British American Tobacco (BAT) stated that they believed this trend would continue next year and see growth happening up to 50%.
The company produces Dunhill and Lucky Strike cigarettes has looked into the alternatives to their traditional products in recent years, as the number of people who regularly smoke continues to fall.
Half year numbers from British American Tobacco showed a robust financial performance and increased traction for the group’s Potentially Reduced Risk Products.
The shares edged higher on the news. The group’s focus on its strategic portfolio of key brands paid off, with their revenues rising by 6.6%, before the benefit of currency moves. Overall, the group’s underlying sales rose by 4.1%. Operating profits rose by 5.9% to £5.1bn.
Cigarette volumes declined by 3.7% in total, but the Strategic Products portfolio limited declines to just 0.8%. BATs pushed through pricing increases to drive income ahead, despite those lower volumes.
The new generation of potentially reduced-risk products saw strong growth, with Vapour sales up 58%. Tobacco Heating Products were surprisingly sluggish within the mix though, edging their underlying revenues just 4% ahead. All in all, the results were a fraction ahead of City forecasts. US cigarette volumes were 6% lower, as more consumers switch over to newer, possibly safer forms of tobacco.
Jack Bowles, Chief Executive said: “We continue to deliver on our financial objectives with adjusted revenue and adjusted profit from operations in line with our guidance, driven by a continued strong financial performance in combustibles.
“Our New Categories portfolio continued to deliver encouraging growth. While there is much more to be done, with new product launches planned for the second half of the year and the impact of a full year of additional investment, we expect revenue growth to accelerate in the second half of the year. In 2019, we are on track to be around the middle of our guidance range of 30-50% New Categories revenue growth per annum, excluding the impact of translational foreign exchange.
“As we create a stronger, faster, more agile organisation and deliver enhanced value growth from our combustibles business, our adjusted operating margin grew 110 basis points (bps), alongside the significant increase in investment in New Categories. We continue to generate cash and we maintain our guidance of deleveraging by 0.4 times, excluding the effect of currency movements on our reported results.
“We are on track to deliver another good financial performance in 2019, including high single figure adjusted earnings growth, at constant rates of exchange.”
Commenting on the numbers, Steve Clayton manager of the HL Select funds, which hold a position in BAT
This was a solid half year for BAT. Their focus on key global brands and next generation products is sustaining the group’s earnings power at a time when the regulatory pressure on the industry is stepping upwards.

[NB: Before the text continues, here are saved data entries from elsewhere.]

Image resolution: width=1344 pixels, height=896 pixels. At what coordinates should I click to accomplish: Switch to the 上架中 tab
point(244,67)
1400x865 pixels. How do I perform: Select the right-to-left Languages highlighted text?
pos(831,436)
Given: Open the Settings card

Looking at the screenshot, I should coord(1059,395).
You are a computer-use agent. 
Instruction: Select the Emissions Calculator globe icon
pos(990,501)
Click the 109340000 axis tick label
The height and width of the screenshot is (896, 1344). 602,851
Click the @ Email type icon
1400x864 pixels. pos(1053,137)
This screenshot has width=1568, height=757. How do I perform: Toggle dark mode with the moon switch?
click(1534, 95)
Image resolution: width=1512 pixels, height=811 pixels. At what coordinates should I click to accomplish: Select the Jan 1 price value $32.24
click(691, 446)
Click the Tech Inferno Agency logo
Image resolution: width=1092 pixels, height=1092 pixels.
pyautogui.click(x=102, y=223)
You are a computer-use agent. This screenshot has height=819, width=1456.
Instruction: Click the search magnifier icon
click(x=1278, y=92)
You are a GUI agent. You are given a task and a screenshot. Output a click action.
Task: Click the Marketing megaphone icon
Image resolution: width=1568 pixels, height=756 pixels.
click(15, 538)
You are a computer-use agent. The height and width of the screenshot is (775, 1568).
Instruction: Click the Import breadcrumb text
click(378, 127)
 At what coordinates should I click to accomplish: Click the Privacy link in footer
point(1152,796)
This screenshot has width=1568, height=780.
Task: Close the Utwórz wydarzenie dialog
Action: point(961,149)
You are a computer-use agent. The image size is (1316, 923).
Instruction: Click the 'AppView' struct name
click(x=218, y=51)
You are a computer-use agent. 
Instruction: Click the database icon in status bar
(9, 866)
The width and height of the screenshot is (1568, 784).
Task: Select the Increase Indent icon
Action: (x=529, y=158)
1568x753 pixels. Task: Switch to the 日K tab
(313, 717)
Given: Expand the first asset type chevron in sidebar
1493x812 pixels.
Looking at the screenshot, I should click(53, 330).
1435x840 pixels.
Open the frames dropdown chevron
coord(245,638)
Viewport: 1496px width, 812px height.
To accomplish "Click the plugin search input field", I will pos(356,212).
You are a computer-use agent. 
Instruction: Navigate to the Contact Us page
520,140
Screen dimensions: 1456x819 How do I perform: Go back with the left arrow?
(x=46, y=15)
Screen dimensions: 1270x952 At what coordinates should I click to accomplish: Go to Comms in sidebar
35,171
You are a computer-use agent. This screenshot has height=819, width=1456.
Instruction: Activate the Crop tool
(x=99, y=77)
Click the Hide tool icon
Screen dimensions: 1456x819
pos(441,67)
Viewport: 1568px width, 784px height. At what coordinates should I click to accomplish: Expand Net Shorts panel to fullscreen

These worries, coming just after the group leveraged itself up to buy Reynolds American, have pushed the shares lower over the last year and the dividend yield is now as high as 7%.
If the group can succeed in transforming itself into a leading global producer of lower risk products, that could secure the dividend for the longer term. In the near term however, investors will remain nervous about what the next move from the US regulatory authorities will be.